Le pitch des ‘Lucioles’, résumé par les auteurs, est parfait. A partir de là on pense à du théâtre ‘engagé’, du théâtre action à l’ancienne. Et il y a de ça puisque les acteurs se sont plongés dans le milieu associatif pour nourrir leur expérience un peu comme ces ‘maos 68’allant jouer les prolétaires en usine. Mais ici c’est le milieu bobo et citoyen qui est ‘exploré’. Nuance ! C’est aussi du  théâtre documentaire où des vidéos mêlent la réalité et la fiction avec humour et distance théâtrale. Un beau portrait de groupe, surtout,  dans cette fresque écologique, avec des tempéraments de chefs à la Mélenchon, et d’autres plus "réalos", modérés. C’est vieux comme tous les partis de gauche ou écolos: faut-il ‘se mouiller’ ou rester purs et se préserver pour des moments plus stratégiques? Ces jeunes révolutionnaires critiques se cognent au mur de verre de la réalité européenne capitaliste avec encore moins de moyens d’action qu’en 68. Difficile de résister à ce spectacle des illusions perdues ou de la vigilance nécessaire. Style un peu " foutraque " et quelques longueurs à la présentation à Liège sont gommées, paraît-il, de la version bruxelloise. Excellente performance de Christophe Menier, Raphaël Van Keulen, Alessandro de ¨Pascale? Simon Verjans et Sarah Testa).
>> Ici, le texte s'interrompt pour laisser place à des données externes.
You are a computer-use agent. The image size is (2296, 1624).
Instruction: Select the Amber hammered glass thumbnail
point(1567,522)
Un spectacle qui mériterait une plus grande jauge que les petites salles d’art et essai où il est présenté (même dans certaines grandes structures).
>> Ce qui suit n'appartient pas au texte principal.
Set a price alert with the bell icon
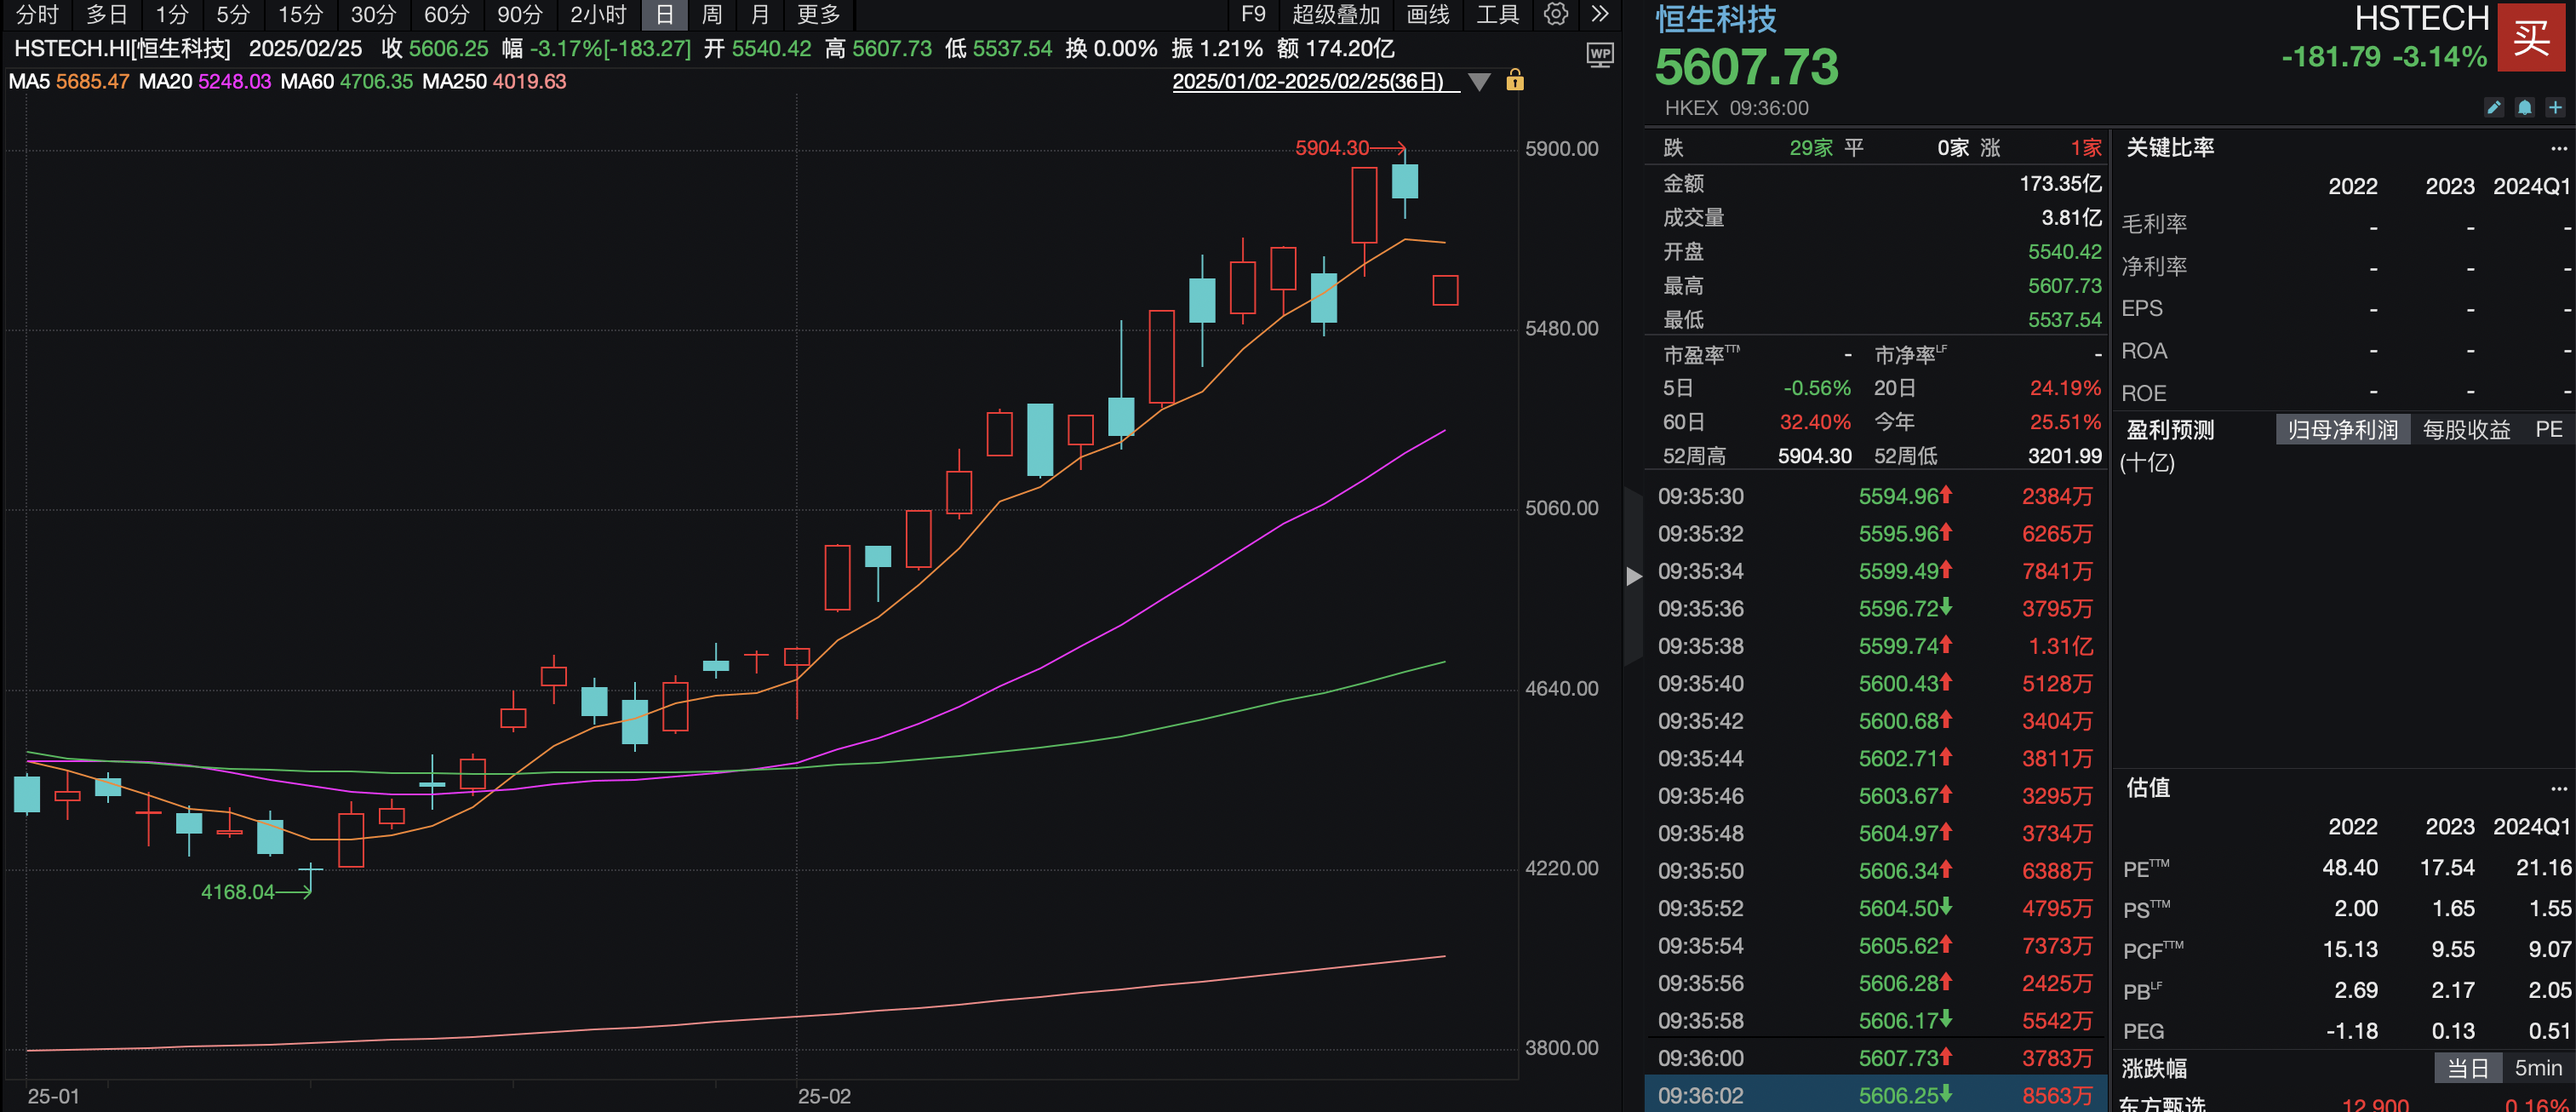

‘Disparition des lucioles’ (Groupe Darpa) au Théâtre de la Vie jusqu’au 18 novembre.

 ‘Le Paradoxe du Tas’ (Collectif Hold up) :’voisins je vous hais/aime’. ***

Ce collectif de 5 filles et un garçon prend le taureau par les cornes à la sortie de l’IAD et décide un portrait de groupe s’adressant au jeune public comme aux adultes.  Avec peu de mots et un beau mélange de clownerie, danse et cirque. Devant nous 6 petites cases comme autant de mini-cellules d’un immeuble où l’espace est rare avec des conflits classiques : on envahit le voisin, on l’abrutit de bruits  ou on cherche à le séduire. La présentation vaut son pesant d’humour: " nous avons délimité l'espace intérieur de la structure en six parts égales correspondant plus ou moins à l'espace d'une douche, d'un lit une place ou d'un cercueil ". On parle mais rarement, et entre les lignes,  d’emploi, de convivialité, de fric, de supermarché. Des lieux communs mais ce spectacle est basé sur le rire, la caricature de la réalité sans didactisme, à la manière du Panach Club qui joue parfois sur le muet pour dire vrai. La manipulation d’objets, les exercices d’acrobatie, une chorégraphie bon enfant viennent séduire les petits et amuser les adultes. Avec 6 jeunes formant un collectif bien rythmé où le talent de Lucie Flamant (présence, expressivité, diction exceptionnelles) est déjà flagrant.

Le Paradoxe du Tas’ (Collectif Hold up) : aux Riches Claires jusqu’au 25 novembre.